**What to work on:** The required result is an exact copy of the lines from the one containing "This screenshot has height=808, width=1061." to the last line of the records, both ends included, without pictures.

**Stored records:**
——
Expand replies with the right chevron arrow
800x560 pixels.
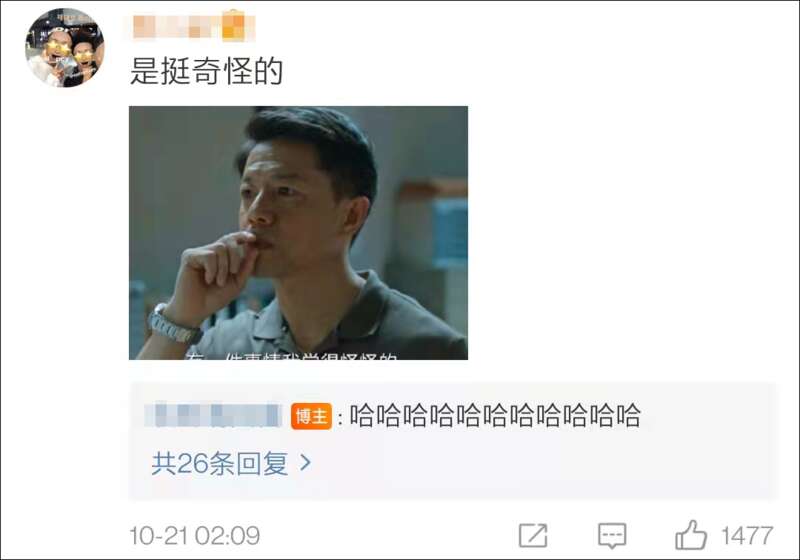pos(305,463)
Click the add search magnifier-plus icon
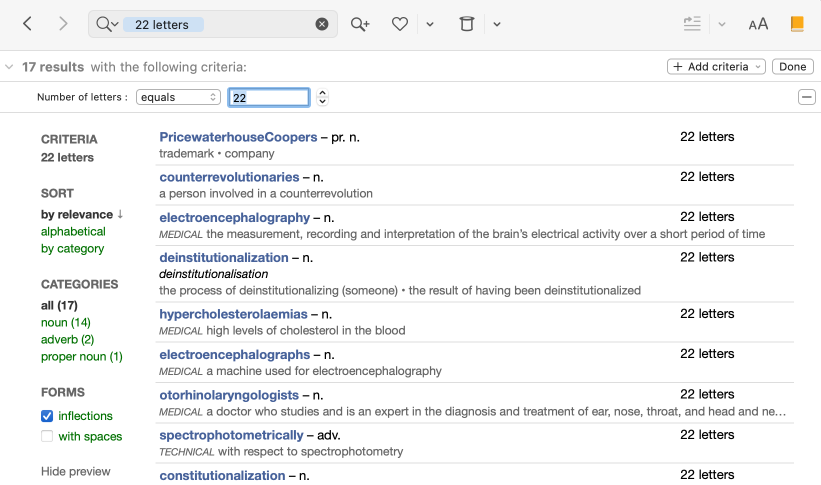 coord(360,24)
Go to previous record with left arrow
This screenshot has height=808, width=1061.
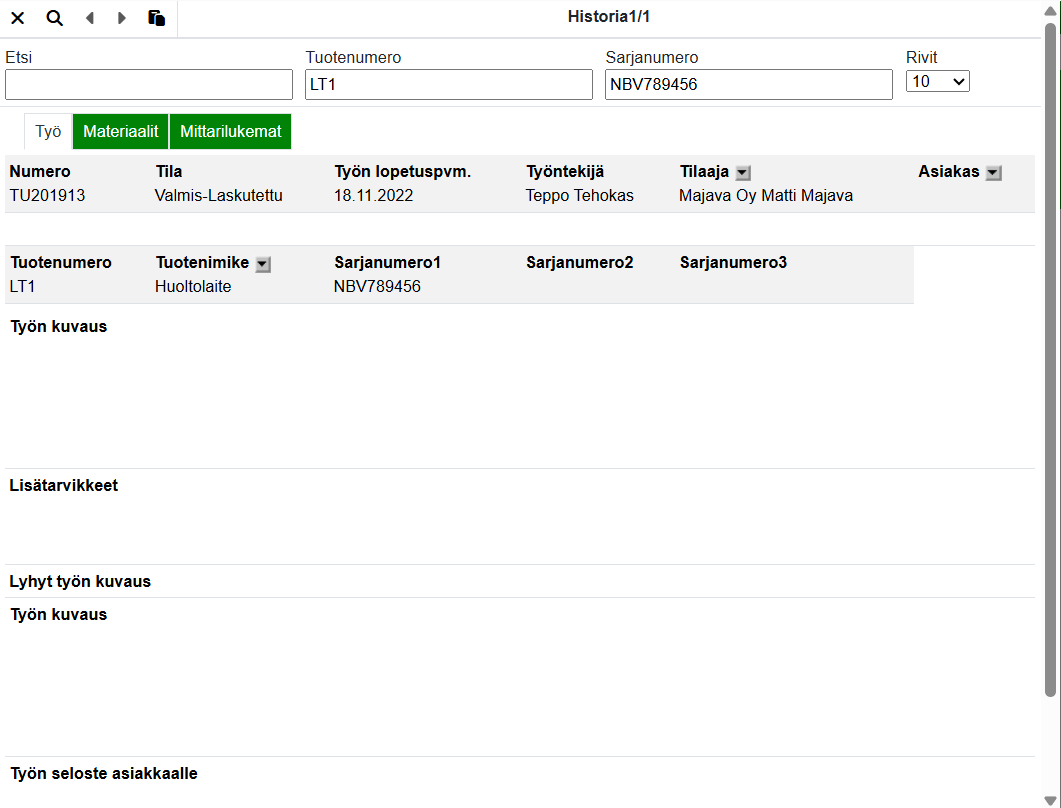click(x=90, y=18)
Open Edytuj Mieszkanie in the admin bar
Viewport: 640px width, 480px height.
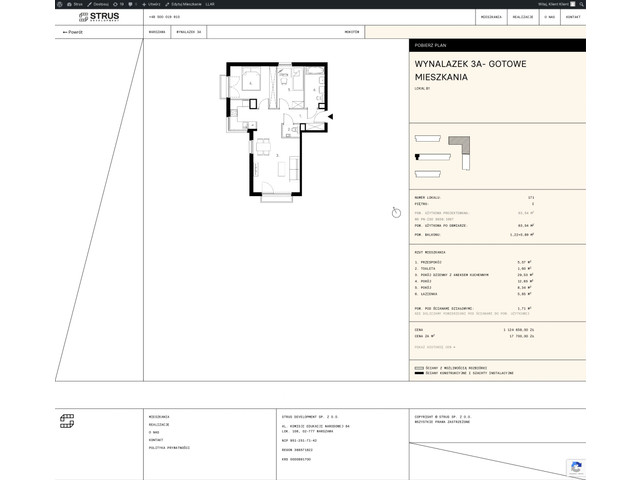pyautogui.click(x=182, y=4)
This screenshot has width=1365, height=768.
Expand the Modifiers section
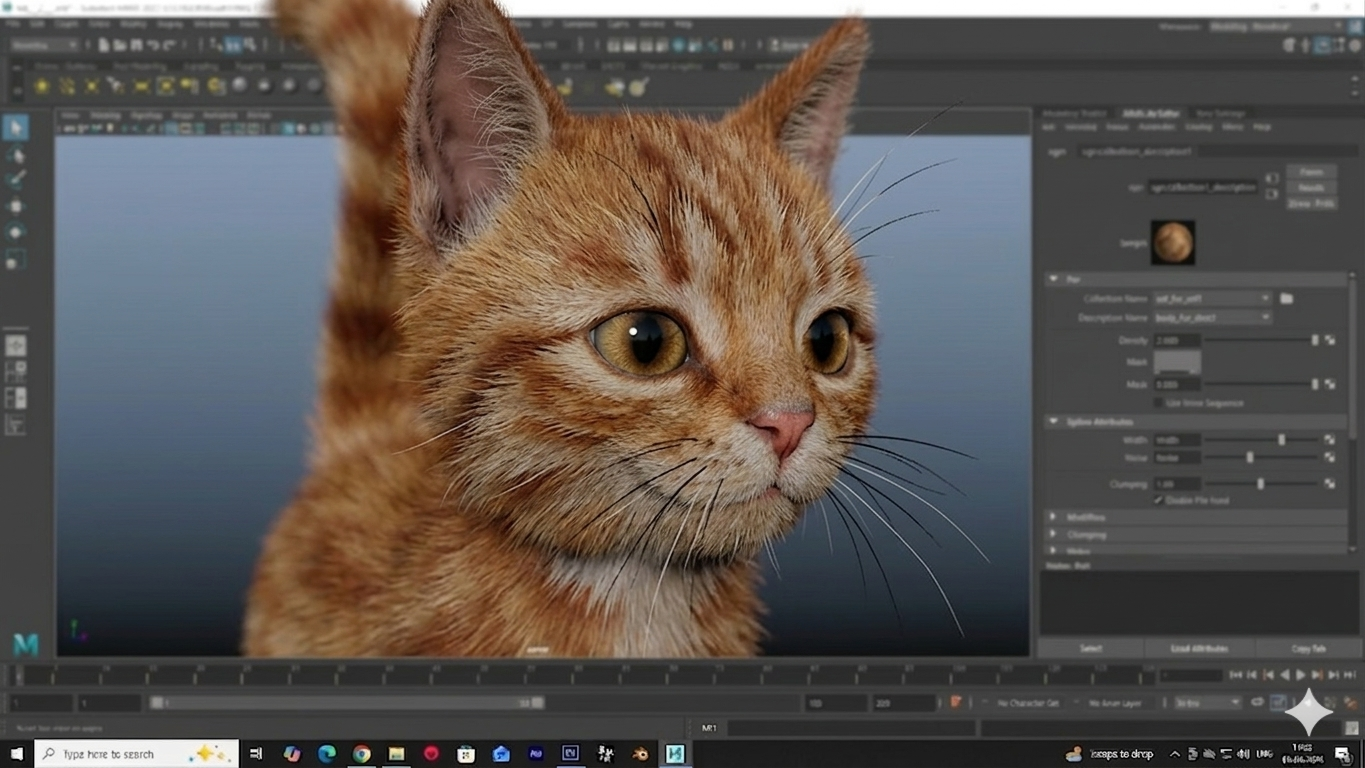[1053, 517]
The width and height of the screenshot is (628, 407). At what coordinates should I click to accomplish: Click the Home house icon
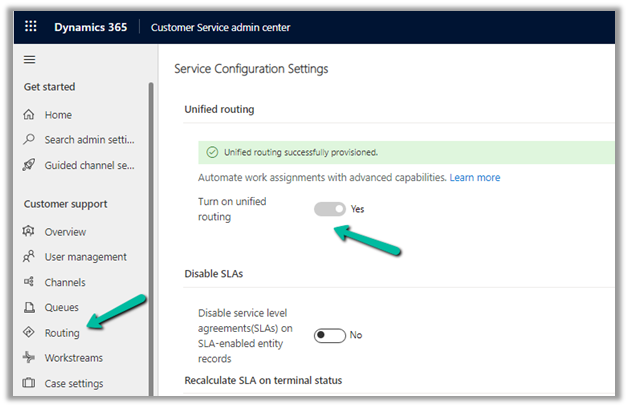[x=29, y=115]
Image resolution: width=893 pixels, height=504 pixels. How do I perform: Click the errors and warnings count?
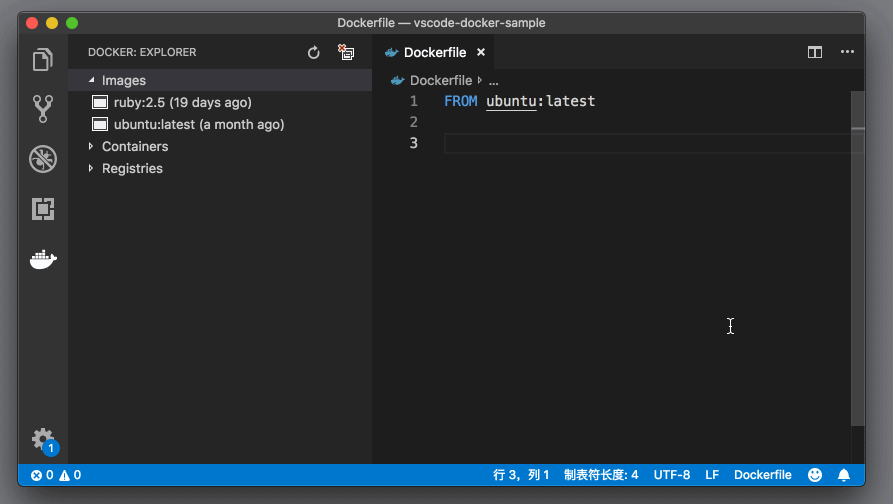click(56, 475)
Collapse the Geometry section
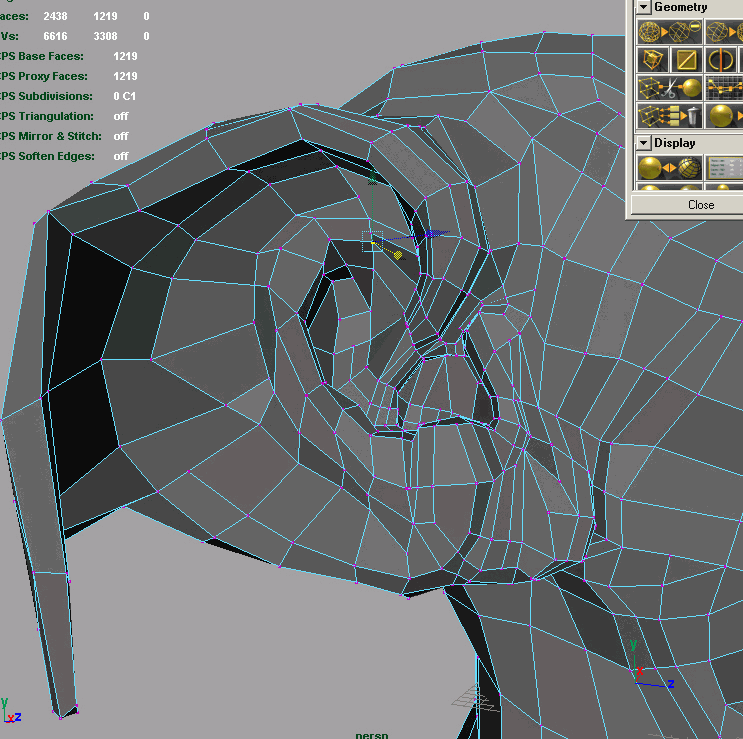The height and width of the screenshot is (739, 743). tap(643, 7)
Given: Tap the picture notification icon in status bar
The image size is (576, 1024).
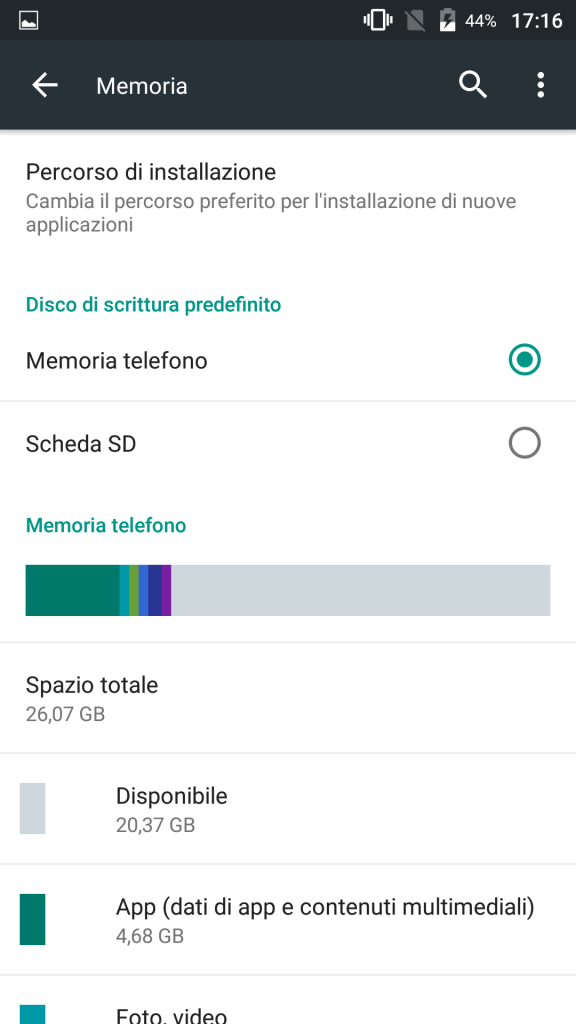Looking at the screenshot, I should (x=29, y=21).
——
**Response box:**
This screenshot has height=808, width=1061.
click(x=90, y=18)
Open Edytuj Mieszkanie in the admin bar
Viewport: 640px width, 480px height.
pyautogui.click(x=182, y=4)
This screenshot has width=1365, height=768.
Expand the Modifiers section
[1053, 517]
The width and height of the screenshot is (628, 407). At what coordinates should I click to accomplish: Click the Home house icon
[x=29, y=115]
Image resolution: width=893 pixels, height=504 pixels. How do I perform: Click the errors and warnings count?
click(56, 475)
Collapse the Geometry section
The height and width of the screenshot is (739, 743). tap(643, 7)
Given: Tap the picture notification icon in status bar
The image size is (576, 1024).
Looking at the screenshot, I should (x=29, y=21).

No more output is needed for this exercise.